Exelon intends to bid Quad Cities, Byron, Three Mile Island and all eligible nuclear plants into the 2019-2020 PJM capacity auction next year. The decision to defer retirement decisions comes after rigorous analysis of the present and future economics of the plants, taking into consideration the constructive market trends stemming from the PJM capacity auction reforms.
“While Quad Cities and Byron remain economically challenged, we are encouraged by the results of the recent capacity auctions. The new market reforms help to recognize the unique value of always-on nuclear power, while preserving the reliability of our electric system,” said Chris Crane, Exelon president and CEO. “However, these plants are long-lived assets with decades of useful life left, and today’s decision is only a short-term reprieve. Policy reforms are still needed to level the playing field for all forms of clean energy and best position the state of Illinois to meet EPA’s new carbon reduction rules.”
Exelon will continue its dialogue with Illinois policymakers about market and policy reforms that properly value nuclear power for the economic and environmental benefits it provides.

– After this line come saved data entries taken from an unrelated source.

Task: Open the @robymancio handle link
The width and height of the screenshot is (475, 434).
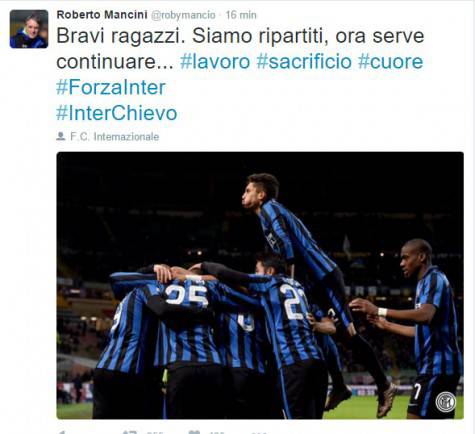Action: coord(183,15)
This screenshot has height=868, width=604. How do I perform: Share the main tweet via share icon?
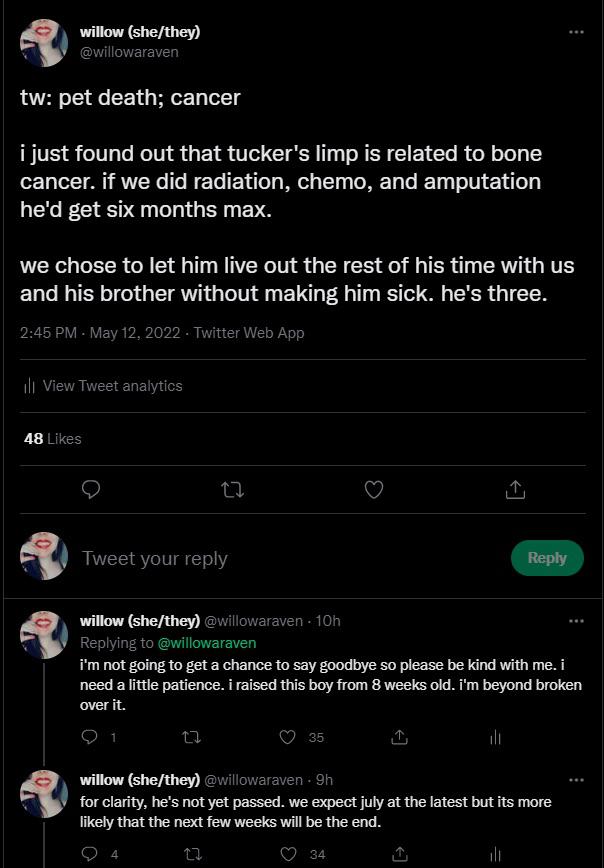pos(515,489)
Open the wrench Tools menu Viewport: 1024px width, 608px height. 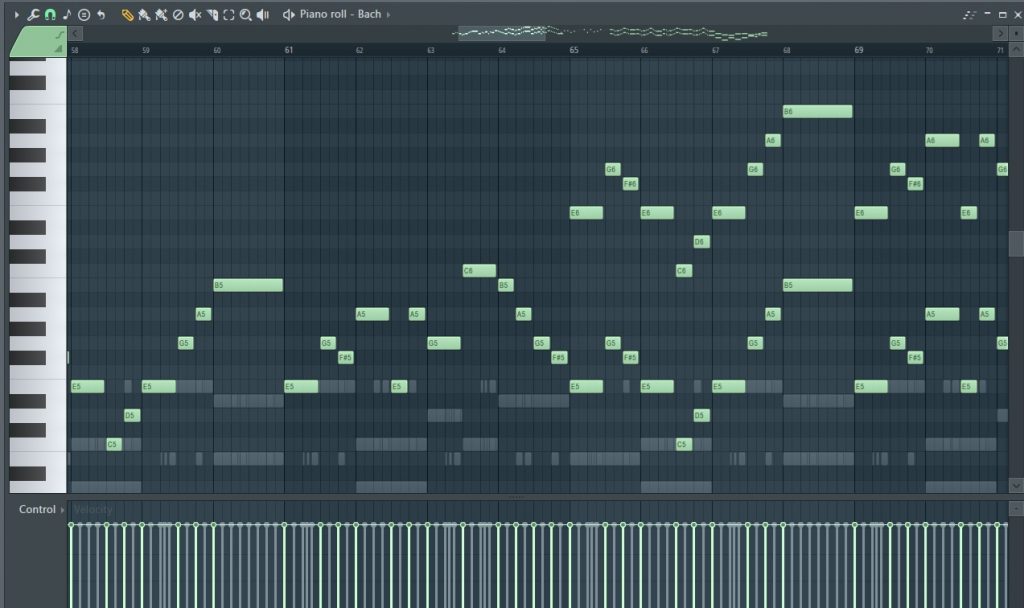click(x=33, y=15)
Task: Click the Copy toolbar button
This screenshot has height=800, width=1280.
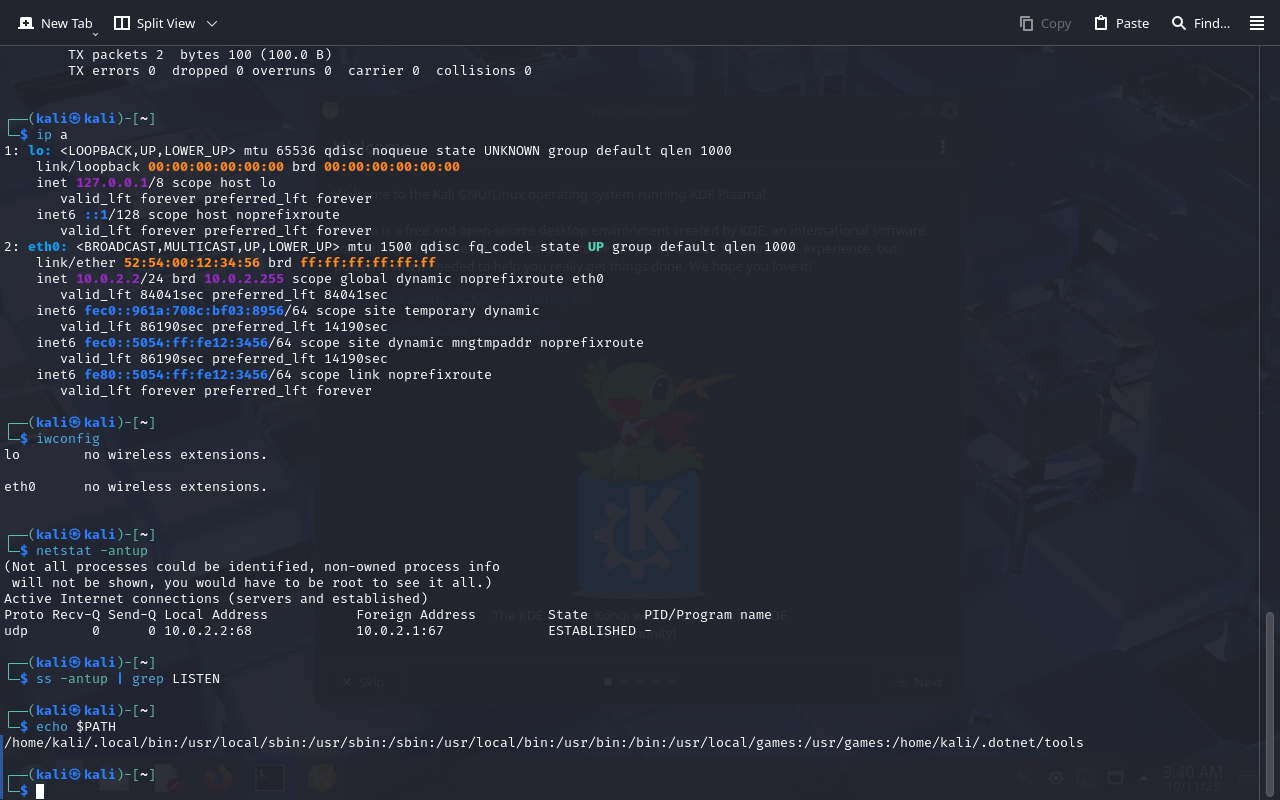Action: [x=1045, y=23]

Exelon has long supported efforts to reduce carbon dioxide emissions from the power sector and has invested in clean technologies to improve the quality of the air for the benefit of its customers. The EPA’s Clean Power Plan, which mandates significant reductions in carbon emissions from power plants, will require the states and the power sector to find the most cost-effective solutions to achieve the required reductions.
The Illinois Environmental Protection Agency determined that the loss of two nuclear plants would increase emissions by about 24 million short tons, more than doubling the emissions reductions required under the EPA’s carbon reduction rules and making it twice as costly to comply. The Illinois EPA calculated the incremental societal cost of losing two plants at more than $10 billion — a figure that does not include the additional billions of dollars early retirements would cost in the form of higher energy bills, reduced electric reliability and lost jobs.
The auction results for the 2017-18 planning year take effect in June 2017. The transition auction was the second of two held by PJM to supplement its prior base capacity auctions for the 2016-17 and 2017-18 planning years with the new capacity performance product, which is designed to strengthen electric grid reliability.
Unlike Quad Cities and Byron, Exelon’s Clinton nuclear plant operates in MISO territory and did not benefit from the PJM auction results. While a MISO capacity auction held earlier this year helped reduce Clinton’s economic losses, the plant remains economically challenged and is at risk of premature retirement if conditions do not improve.
Grid operator PJM holds a capacity auction annually to ensure enough power generation resources are available to meet demand in its region covering all or part of 13 states and the District of Columbia. Although capacity revenue in a single year is an important consideration in a plant’s long-term viability, it is just one of several factors Exelon uses to make decisions about its plants’ future operations.